La respuesta posterior del ejecutivo, que empezó a tomar forma sólo a partir del día 9, tampoco se ha quedado atrás, y es una elocuente muestra de cómo, en cada crisis, la burguesía se lanza resoluta a una nueva ofensiva antiobrera. El “escudo social” presentado a bombo y platillo por el apuesto hámster pendenciero es, básicamente, una masiva transferencia de plusvalía a la burguesía, que tiene en los Expedientes de Regulación Temporal de Empleo (ERTEs) una genial arma para hacer que la clase obrera pague el costo de esta crisis. Acogiéndose a esta modificación de la legislación laboral, la clase capitalista podrá suspender “temporalmente” (¡ja!) los contratos de trabajo, ahorrarse la totalidad o buena parte de las contribuciones a la Seguridad Social (que hasta el presente recaían en sus espaldas, y que ahora sufragará el Estado) y contraer el poder adquisitivo de los proletarios en un 30% de manera inmediata.[3] El gobierno confía en los empresarios y les pide que despidan lo menos posible. La satisfecha carcajada que se oyó en los barrios burgueses del Estado español no tiene onomatopeya que le haga justicia, por lo que hemos renunciado a intentar transcribirla. Entretanto, al menos mientras escribimos estas líneas, no se ha suspendido el abono de los alquileres, aunque sí se ha dispuesto una moratoria en el pago de las hipotecas. En plata: la mafia de los propietarios inmobiliarios, verdadera casta de sanguijuelas, seguirá percibiendo los ingresos de manos de sus depauperados inquilinos proletarios mientras ellos, acomodados rentistas, estarán exentos de satisfacer sus cuotas hipotecarias. ¡Para algo son otra falange de la clase dominante!

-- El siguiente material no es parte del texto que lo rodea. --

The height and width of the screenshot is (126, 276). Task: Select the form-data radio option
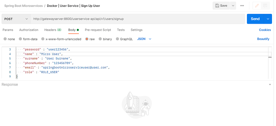click(28, 39)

Por lo demás, el gobierno del Reino ni siquiera puede vanagloriarse de la gestión de los aspectos más técnicos de la crisis. Acartonado por el federalizante Estado de las Autonomías, el Estado español ha sido incapaz de proporcionar a la crisis sanitaria una respuesta unitaria, coordinada y efectiva. Y, reaccionando tarde y mal, como quien se despierta tropezando de una siesta que se ha ido de las manos, su viraje centralizador ha colmatado la esperpéntica función. Pondremos un ejemplo que, lo juramos, no sale de una comedia de José Luis Cuerda, sino de la más reciente actualidad: tras la declaración del estado de alarma, la plenipotenciaria administración central creyó incautarse, de la mano de los “picoletos”, de varias decenas de miles de mascarillas que, en realidad, una empresa andaluza estaba cediendo de buena gana; tras la correspondiente sacada de pecho del jefecillo de la benemérita en rueda de prensa por el éxito de la operación, el consejero de salud de la Junta de Andalucía escribió una misiva al todopoderoso ministro nacional, de nombre Salvador (¡ironías de destino!): acaba usted de requisar 150.000 mascarillas destinadas en origen al Servicio Andaluz de Sanidad (SAS), que ahora está desabastecido y agotando sus protecciones para los sanitarios. Las últimas informaciones apuntan a que la misiva es fruto tanto del conflicto institucional que se ha desatado entre administraciones de distinto rango y signo político como de la obvia descoordinación que ha provocado esta repentina recentralización: parece que, lejos de ser para el SAS, las mascarillas incautadas iban a ser… ¡un regalo promocional de un periódico local! ¡Virtudes de la sociedad de mercado… y del centralismo burocrático!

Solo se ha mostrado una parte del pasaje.